It’s frequently alleged that NASA may have hidden, obfuscated, or otherwise destroyed evidence of extraterrestrial life in its sixty-year history. While a great deal of these claims are based solely on individuals’ interpretations of NASA photographs or videos, sometimes scientists do actually uncover inconsistencies or irregularities in NASA’s hard data. In 2016, one such case came to light when a pair of astrophysicists published a rebuttal of forty-year-old data gathered on the surface of the Red Planet by NASA’s Viking 1 lander. The article claims that the Viking lander actually uncovered evidence of organic molecules in Martian soil samples, but that the data was either misinterpreted or deliberately hidden.
Now, those claims have been taken one step further as a new study published in the Journal of Geophysical Research now claims that the Viking lander might have actually destroyed evidence of organic molecules – the building blocks of life – by heating them up in its gas chromatograph‐mass spectrometer or GCMS, a scientific instrument which heats/burns substances to determine their composition. Did NASA unwittingly incinerate proof of life (or more realistically, the potential for life) on Mars?
It’s hard to stay. This new study examines data gathered by NASA’s Phoenix lander in 2008 and Curiosity rover in 2013. In their analyses of Martian soil, both rovers discovered the presence of perchlorates, salt compounds used in propellants and to control static electricity in food packaging. When heated to high temperatures, perchlorates break down into other compounds, one of which is chlorobenzene. It turns out that the 1976 Viking lander, the same one accused of possibly having detected organic compounds without NASA admitting as much, detected the presence of chlorobenzene in its GCMS data.

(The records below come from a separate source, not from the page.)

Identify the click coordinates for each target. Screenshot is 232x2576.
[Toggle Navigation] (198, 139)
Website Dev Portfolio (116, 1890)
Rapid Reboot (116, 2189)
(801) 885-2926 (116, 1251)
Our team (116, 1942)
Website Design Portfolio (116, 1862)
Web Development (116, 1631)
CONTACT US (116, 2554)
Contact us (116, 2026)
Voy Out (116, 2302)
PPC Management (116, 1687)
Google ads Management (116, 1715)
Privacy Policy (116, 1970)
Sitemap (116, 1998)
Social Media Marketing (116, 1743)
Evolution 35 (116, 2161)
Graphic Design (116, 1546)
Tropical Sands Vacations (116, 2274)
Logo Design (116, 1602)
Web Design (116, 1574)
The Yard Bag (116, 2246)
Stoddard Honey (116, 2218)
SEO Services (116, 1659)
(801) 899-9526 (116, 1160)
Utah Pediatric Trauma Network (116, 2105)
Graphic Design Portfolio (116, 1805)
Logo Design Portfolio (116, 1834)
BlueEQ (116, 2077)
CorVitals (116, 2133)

What does this mean? Ultimately, all we know for sure is that NASA likely had evidence of organic matter on Mars forty years ago and either didn’t realize what they were looking at, or intentionally hid the data. Nobody has gone so far as to make that claim yet, but given that the Viking landers cost over $5 billion, it wouldn’t have been a wise funding move to admit that NASA’s flagship lander incinerated the best evidence we had at the time that life may exist or may have existed elsewhere in the solar system.

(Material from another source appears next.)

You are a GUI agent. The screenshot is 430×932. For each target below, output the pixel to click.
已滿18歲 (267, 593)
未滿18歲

Ultimately, not even all of the scientists involved with this study are convinced that the chlorobenzene is proof that the Viking incinerated organic compounds; one author believes the readings could be the result of terrestrial contamination. Whatever the case may be with this reexamination of the Viking data, this case makes you wonder: could we already have proof of alien life resting in some vault or dataset somewhere and not even know it yet?